+++ Document +++

Note: This article was originally published at The Conservative Woman on Tuesday 3rd September 2019
Over the last half of August, the prospective date for a General Election has been a moveable feast.
Until then, the expectation was that an ostensibly anti No-Deal – but in reality a Stop-Brexit – Vote of No Confidence in PM Boris Johnson’s government would be tabled, either by Jeremy Corbyn-led Labour alone, or in conjunction with the other parts of the loose Remain-Alliance, as soon as the Commons returned from recess: and that, if lost, Johnson would immediately seek to dissolve the current Parliament and call a General Election for mid-October.
That plan folded, though, when allies of Corbyn privately admitted that he did not have the numbers required to bring down the Government, after prospective support from among Continuity-Remainer Tory rebels collapsed, and Corbyn was persuaded to adopt the legislative route instead, which had the effect of moving the anticipated date out to early or even mid-November, i.e., after Britain would have left the EU.
However, Johnson’s decision to prorogue Parliament for a further few sitting days beyond its normal Party Conference Season prorogation – which, despite all the theatrical, confected Remainer outrage and bloviating hyperbole, was neither unprecedented, nor a ‘coup’, has had the effect of goading, not only the Remain-Alliance with its risible, wholly hypocritical and constitutionally illegitimate alternative ‘People’s Parliament’, but also the Tory-Remainer rebels, led by Hammond and Gauke, to accelerate and intensify their legislative guerrilla campaign.
The result is the proposed European Union (Withdrawal) (No. 6) Bill 2019, which in effect forces Johnson to beg the EU for an Article 50 extension, and accept whatever duration of extension the EU deigns to stipulate.
The drafters of the Bill protest that they have included a parliamentary veto over a long EU extension: but they have also said, in advance of the Bill’s publication, that the veto cannot and will not be used, because Parliament cannot and will not allow No Deal under any circumstances. The Bill effectively, therefore, hands the EU control over the Government, Parliament, Brexit, and, by inference, whether British democracy itself still exists.
The number of Tory-Remainer rebels pledging to support the Bill and vote against the government is already confirmed at 10, and will possibly rise to 20 or 25, meaning that a Government defeat looks increasing likely.
In response, Johnson has already insisted that there are no circumstances in which he would seek a delay, so that, according to sources within Number Ten, in the event of a Commons defeat, Johnson will dissolve Parliament and call a snap General Election for 14th October, which would in itself require the support of two-thirds of MP under the terms of the Fixed-Terms Parliament Act.
Crucially, that date would be in advance of the next European Council meeting, scheduled for 17th-18th October. This does not augur well for the proper, clean-break Brexit that Johnson has given the impression – but not much tangible evidence – of both favouring and working towards since becoming Prime Minister.

+++ Supplied records +++

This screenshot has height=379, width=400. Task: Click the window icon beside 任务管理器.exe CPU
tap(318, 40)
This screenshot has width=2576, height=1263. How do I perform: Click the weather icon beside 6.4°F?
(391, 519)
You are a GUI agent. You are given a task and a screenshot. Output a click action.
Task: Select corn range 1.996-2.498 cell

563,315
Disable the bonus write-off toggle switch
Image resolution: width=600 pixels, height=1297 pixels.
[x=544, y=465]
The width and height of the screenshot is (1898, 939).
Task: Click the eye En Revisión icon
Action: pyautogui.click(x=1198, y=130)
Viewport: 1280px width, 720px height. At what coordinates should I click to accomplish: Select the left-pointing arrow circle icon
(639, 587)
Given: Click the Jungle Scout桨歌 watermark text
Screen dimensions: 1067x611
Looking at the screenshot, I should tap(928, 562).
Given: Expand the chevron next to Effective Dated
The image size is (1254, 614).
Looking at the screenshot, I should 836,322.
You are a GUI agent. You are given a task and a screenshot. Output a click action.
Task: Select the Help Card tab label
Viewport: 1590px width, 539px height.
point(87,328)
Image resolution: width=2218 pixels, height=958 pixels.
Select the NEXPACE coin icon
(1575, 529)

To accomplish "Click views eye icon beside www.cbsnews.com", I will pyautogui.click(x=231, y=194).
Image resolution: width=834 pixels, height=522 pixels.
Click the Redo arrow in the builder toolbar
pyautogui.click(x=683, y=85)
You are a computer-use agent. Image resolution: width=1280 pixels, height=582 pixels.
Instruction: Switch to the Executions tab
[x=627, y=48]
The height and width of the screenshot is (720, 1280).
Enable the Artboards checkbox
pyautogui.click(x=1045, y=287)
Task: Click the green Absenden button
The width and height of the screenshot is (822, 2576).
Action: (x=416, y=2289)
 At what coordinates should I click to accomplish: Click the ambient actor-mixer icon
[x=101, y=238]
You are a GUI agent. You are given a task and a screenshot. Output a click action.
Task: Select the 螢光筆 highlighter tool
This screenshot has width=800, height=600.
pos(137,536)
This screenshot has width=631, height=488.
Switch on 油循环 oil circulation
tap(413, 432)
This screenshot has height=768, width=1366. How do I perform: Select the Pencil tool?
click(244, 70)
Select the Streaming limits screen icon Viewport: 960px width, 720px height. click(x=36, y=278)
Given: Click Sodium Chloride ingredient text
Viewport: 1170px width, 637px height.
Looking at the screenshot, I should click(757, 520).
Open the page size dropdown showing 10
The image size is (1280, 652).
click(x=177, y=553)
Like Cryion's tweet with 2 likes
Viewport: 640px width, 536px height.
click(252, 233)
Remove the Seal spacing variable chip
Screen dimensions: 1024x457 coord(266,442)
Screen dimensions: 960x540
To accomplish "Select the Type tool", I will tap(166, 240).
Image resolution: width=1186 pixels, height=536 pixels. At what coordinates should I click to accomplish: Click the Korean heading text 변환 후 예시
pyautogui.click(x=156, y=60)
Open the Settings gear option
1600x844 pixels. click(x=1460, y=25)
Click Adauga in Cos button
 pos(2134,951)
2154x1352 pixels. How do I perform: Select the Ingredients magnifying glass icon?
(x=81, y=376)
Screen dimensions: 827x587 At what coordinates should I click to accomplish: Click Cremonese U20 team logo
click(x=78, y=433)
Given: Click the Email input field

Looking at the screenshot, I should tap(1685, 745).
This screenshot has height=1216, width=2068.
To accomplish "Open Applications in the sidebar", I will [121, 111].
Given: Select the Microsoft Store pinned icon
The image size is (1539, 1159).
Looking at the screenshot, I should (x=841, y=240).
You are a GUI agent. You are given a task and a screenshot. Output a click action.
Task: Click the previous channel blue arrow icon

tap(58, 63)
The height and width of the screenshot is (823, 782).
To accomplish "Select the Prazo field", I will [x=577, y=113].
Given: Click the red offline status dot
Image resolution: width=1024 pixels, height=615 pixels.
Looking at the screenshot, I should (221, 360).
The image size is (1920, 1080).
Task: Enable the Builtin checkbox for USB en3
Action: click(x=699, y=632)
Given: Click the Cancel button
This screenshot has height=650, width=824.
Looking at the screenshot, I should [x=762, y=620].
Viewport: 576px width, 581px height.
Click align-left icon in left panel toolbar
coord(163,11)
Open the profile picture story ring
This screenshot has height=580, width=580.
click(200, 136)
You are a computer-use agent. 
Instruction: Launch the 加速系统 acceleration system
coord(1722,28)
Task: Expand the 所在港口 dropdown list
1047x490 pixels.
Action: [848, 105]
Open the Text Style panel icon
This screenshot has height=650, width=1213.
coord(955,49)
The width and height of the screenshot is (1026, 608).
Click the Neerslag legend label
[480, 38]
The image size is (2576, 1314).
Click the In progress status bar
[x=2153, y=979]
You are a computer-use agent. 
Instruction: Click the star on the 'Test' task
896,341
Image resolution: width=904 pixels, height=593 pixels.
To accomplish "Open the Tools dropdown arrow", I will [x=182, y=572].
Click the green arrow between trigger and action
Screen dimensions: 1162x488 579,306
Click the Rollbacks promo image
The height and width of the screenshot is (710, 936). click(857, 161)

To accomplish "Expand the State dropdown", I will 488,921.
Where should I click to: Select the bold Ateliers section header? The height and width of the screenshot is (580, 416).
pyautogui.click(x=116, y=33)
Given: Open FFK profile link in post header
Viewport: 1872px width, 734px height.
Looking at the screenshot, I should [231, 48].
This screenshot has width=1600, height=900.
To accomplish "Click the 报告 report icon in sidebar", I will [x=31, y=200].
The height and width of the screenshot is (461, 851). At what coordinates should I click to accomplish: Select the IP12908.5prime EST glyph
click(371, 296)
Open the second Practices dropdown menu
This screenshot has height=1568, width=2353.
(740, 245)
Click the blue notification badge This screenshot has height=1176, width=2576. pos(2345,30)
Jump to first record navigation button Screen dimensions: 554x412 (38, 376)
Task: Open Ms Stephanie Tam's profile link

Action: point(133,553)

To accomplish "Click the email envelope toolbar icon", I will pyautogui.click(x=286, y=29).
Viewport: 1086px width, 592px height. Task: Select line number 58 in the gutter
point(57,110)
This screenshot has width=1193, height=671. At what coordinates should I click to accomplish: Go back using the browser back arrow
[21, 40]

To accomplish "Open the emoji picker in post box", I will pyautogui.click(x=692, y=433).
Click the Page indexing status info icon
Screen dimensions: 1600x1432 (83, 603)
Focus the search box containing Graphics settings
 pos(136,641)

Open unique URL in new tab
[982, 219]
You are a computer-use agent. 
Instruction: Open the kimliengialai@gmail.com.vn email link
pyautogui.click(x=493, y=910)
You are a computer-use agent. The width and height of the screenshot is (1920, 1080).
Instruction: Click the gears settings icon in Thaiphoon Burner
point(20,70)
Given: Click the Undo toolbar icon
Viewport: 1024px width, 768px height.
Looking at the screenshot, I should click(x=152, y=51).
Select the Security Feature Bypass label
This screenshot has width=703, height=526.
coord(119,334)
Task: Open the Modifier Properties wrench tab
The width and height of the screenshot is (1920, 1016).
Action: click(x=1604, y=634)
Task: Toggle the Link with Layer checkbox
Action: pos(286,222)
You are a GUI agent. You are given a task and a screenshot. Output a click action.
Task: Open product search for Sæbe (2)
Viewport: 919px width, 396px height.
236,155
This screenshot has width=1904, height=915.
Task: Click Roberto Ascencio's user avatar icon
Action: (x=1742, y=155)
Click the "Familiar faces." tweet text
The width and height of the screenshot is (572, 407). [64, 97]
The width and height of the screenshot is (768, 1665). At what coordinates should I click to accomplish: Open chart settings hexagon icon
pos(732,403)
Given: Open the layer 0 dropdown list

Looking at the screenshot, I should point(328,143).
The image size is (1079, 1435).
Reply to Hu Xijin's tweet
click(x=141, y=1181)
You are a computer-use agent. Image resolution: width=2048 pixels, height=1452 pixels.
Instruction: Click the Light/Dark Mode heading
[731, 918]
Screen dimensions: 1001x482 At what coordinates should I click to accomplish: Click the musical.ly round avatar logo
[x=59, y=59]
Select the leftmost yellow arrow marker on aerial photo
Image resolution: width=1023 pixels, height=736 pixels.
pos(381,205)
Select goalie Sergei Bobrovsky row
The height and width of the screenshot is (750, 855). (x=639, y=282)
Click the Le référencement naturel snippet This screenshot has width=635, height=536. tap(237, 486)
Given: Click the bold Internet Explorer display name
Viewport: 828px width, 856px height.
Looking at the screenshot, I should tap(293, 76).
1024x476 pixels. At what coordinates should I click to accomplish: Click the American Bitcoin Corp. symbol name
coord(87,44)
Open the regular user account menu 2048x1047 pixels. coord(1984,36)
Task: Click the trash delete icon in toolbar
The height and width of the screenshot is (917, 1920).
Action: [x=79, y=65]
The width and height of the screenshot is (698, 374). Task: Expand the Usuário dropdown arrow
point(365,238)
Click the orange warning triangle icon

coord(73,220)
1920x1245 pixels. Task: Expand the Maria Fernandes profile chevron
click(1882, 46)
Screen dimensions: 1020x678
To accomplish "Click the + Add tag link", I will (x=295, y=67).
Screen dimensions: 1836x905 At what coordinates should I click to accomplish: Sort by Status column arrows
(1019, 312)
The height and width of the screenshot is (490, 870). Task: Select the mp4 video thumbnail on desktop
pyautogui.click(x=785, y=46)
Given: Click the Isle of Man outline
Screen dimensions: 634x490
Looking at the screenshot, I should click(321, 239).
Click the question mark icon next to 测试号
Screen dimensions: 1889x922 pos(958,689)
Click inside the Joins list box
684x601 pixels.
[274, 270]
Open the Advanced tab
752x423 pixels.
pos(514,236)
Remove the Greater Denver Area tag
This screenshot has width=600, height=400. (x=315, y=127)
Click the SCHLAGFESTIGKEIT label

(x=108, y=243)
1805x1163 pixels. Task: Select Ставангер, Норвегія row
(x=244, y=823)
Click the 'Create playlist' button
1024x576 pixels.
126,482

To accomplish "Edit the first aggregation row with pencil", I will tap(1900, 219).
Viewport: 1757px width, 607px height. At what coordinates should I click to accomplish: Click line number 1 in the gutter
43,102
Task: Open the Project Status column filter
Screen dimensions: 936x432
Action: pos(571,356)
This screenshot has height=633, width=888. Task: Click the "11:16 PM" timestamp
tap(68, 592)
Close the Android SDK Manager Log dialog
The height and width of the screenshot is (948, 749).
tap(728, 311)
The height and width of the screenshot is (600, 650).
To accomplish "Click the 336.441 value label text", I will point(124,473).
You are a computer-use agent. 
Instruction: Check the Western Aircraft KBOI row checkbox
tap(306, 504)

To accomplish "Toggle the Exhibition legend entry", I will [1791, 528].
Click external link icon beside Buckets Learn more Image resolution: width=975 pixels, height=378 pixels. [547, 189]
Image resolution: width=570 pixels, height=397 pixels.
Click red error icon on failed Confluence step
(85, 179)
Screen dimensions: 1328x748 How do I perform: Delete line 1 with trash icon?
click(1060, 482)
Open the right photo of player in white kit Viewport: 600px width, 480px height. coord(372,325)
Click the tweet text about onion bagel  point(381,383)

+++

• **What this exercise asks**:
1. In the article on the timing of a General Election, when is the next European Council meeting scheduled?
2. Copy the article word for word, everything from "Note: This article" down to "a moveable feast.".
Use only the article when working the tasks.

• **The results**:
1. The next European Council meeting is scheduled for 17th-18th October.

2.
Note: This article was originally published at The Conservative Woman on Tuesday 3rd September 2019
Over the last half of August, the prospective date for a General Election has been a moveable feast.